KUTIPAN HALAMAN —
Thariq Halilintar, anggota termuda dari keluarga Halilintar, telah memantik perhatian publik. Dia menuai kontroversi setelah diklaim menunaikan ibadah haji pada usia 2 bulan. Keputusan ini diambil oleh orang tuanya, Halilintar Anofial Asmid dan Lenggogeni Faruk, yang merupakan orang tua dari 11 anak yang terkenal di Indonesia dengan sebutan Gen Halilintar.
Berita tentang Thariq Halilintar yang melakukan ibadah haji pada usia 2 bulan mendadak viral dan menimbulkan perdebatan di berbagai platform media sosial. Banyak yang mempertanyakan keputusan tersebut, mengingat usia Thariq yang masih sangat muda dan belum mampu memahami atau merasakan esensi dari ibadah haji itu sendiri.
Beberapa kritikus berpendapat orang tua Thariq Halilintar memanfaatkan momen untuk meningkatkan popularitas keluarga mereka, tanpa mempertimbangkan kepentingan terbaik bagi anak mereka. Mereka menyoroti bahwa perjalanan haji adalah ibadah yang membutuhkan kesiapan fisik dan mental, yang jelas tidak dimiliki oleh seorang bayi.
Di sisi lain, ada juga yang mendukung keputusan tersebut, dengan alasan bahwa mengajak anak mereka untuk melakukan ibadah haji sejak dini adalah bentuk pendidikan dan pengenalan agama yang baik. Mereka berpendapat bahwa ini adalah hak orang tua untuk mengambil keputusan terbaik bagi anak mereka.
Nah, bagaimana dari perspektif hukum dan agama?
Dari perspektif hukum dan agama, ibadah haji memiliki syarat tertentu yang harus dipenuhi, termasuk baligh (dewasa) dan mampu secara fisik serta finansial. Dalam Islam, haji diwajibkan bagi mereka yang telah memenuhi syarat tersebut, dan jika dilakukan oleh anak kecil, ibadah tersebut tetap sah namun tidak menggugurkan kewajiban haji ketika mereka dewasa nanti.
Para ulama dan ahli agama juga memberikan pandangan yang beragam mengenai kasus ini. Sebagian besar berpendapat bahwa meskipun sah secara syariah, haji yang dilakukan oleh bayi tidak membawa manfaat spiritual yang seharusnya dirasakan oleh jamaah dewasa.
Fenomena Thariq Halilintar yang melakukan ibadah haji pada usia dua bulan memang memicu berbagai reaksi dari masyarakat. Keputusan ini menggugah diskusi yang lebih luas tentang hak anak, kewajiban agama, dan bagaimana media sosial mempengaruhi keputusan-keputusan keluarga di era modern ini.
Bagaimanapun, penting bagi kita semua untuk menghormati setiap pandangan dan terus belajar dari setiap peristiwa yang terjadi di sekitar kita.

YANG PERLU DIKERJAKAN —
Menurut artikel tentang haji Thariq Halilintar, bagaimana status ibadah haji yang dilakukan oleh anak kecil dalam Islam?

(Baris data dari sebuah dataset)

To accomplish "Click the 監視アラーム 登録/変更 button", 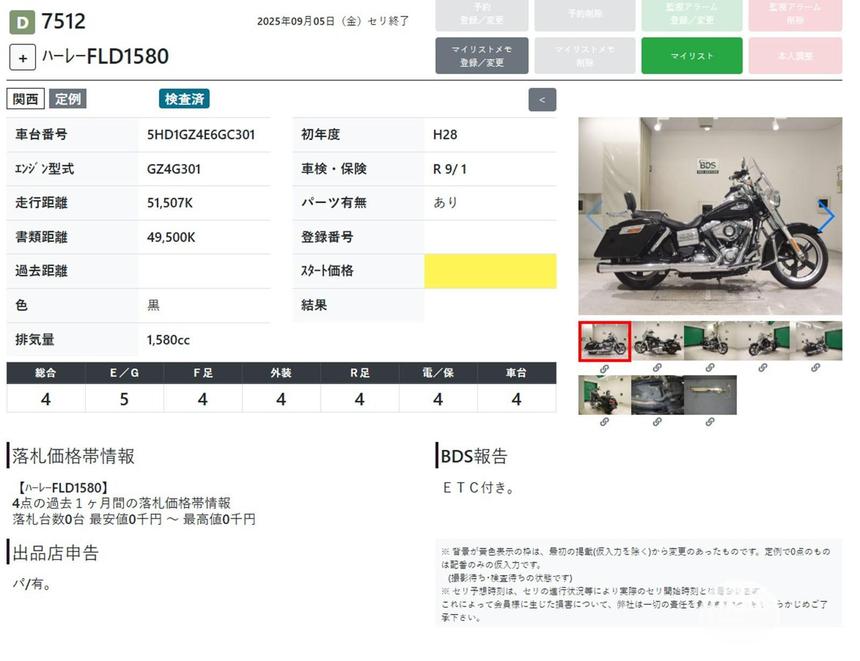I will click(691, 14).
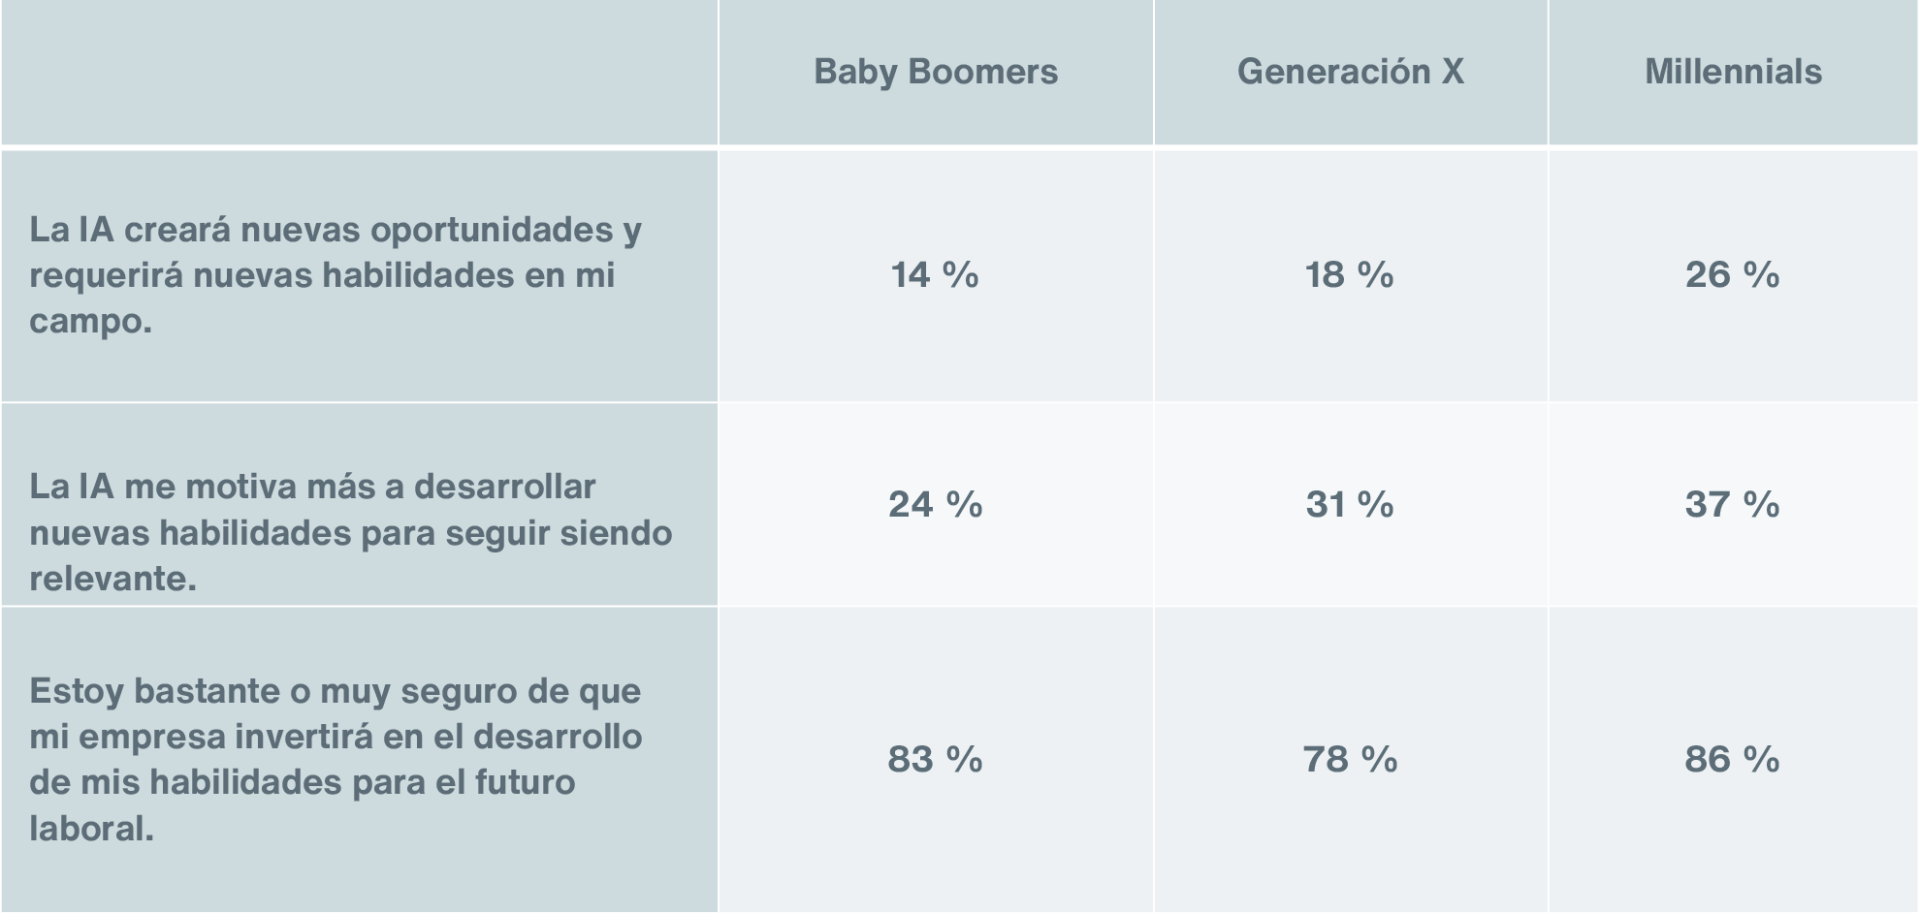This screenshot has height=914, width=1920.
Task: Click the Baby Boomers column header
Action: (x=935, y=72)
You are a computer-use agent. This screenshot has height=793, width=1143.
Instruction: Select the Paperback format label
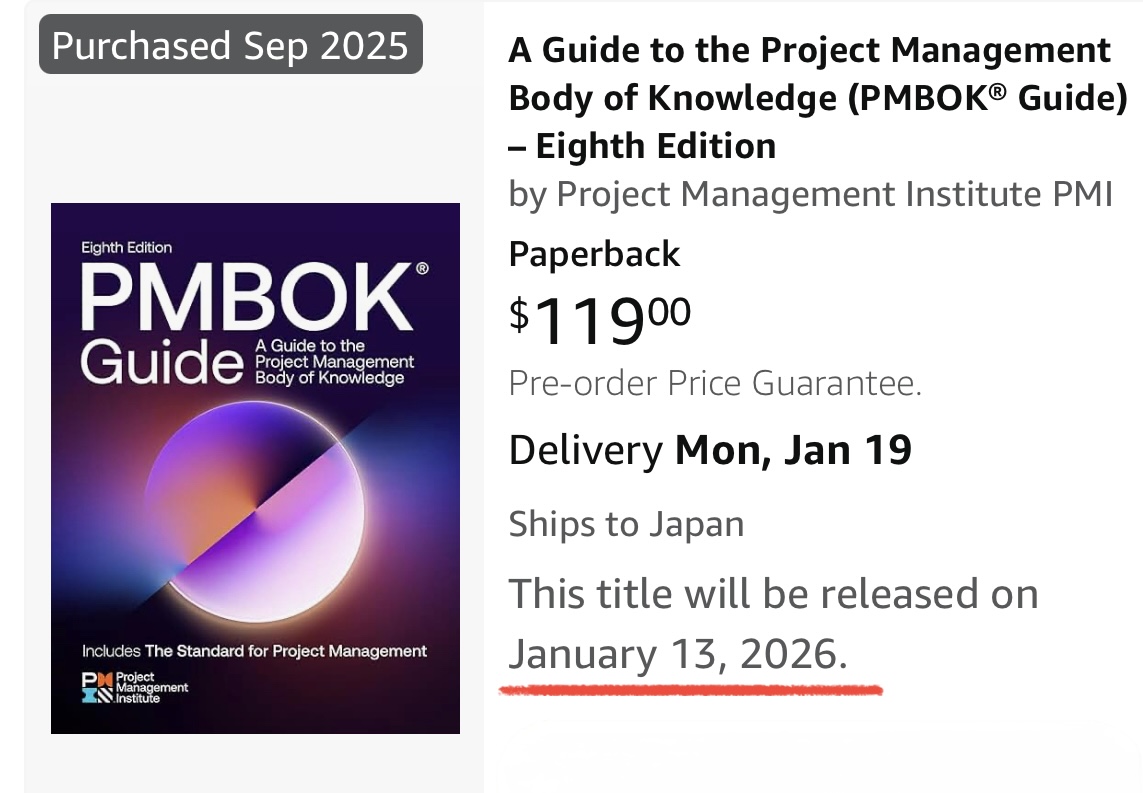click(594, 254)

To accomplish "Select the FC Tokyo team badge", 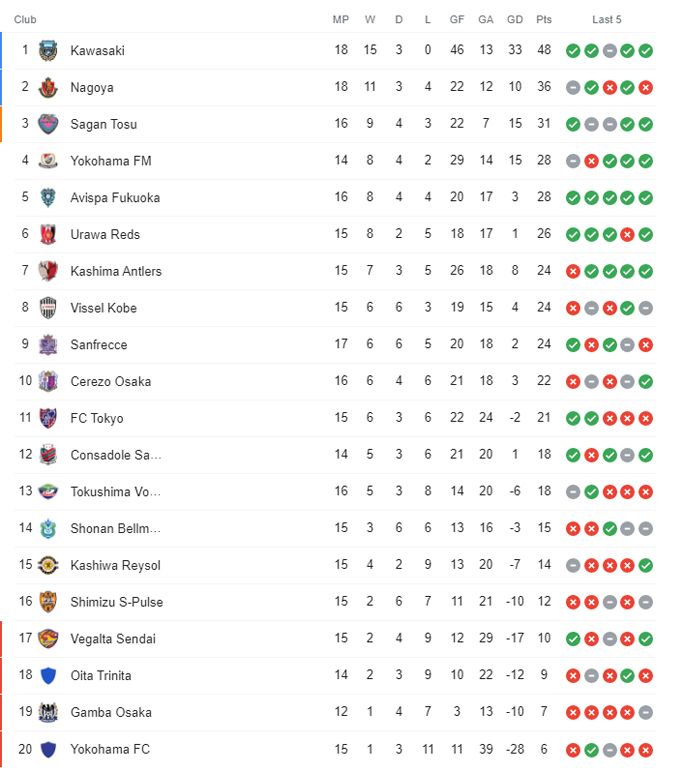I will (48, 419).
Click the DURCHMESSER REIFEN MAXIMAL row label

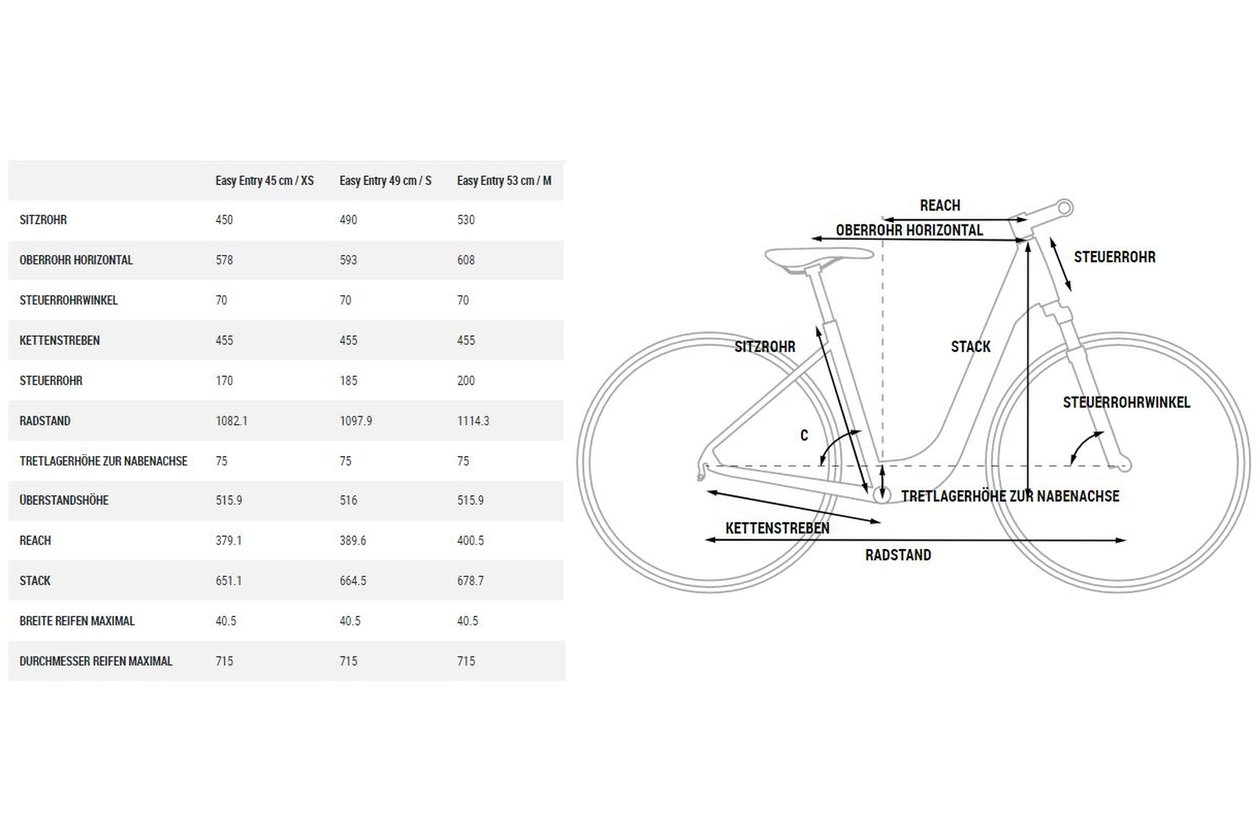[96, 661]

HASIL YANG DIHARAPKAN —
Ibadah haji itu tetap sah, tetapi tidak menggugurkan kewajiban haji ketika anak itu dewasa nanti.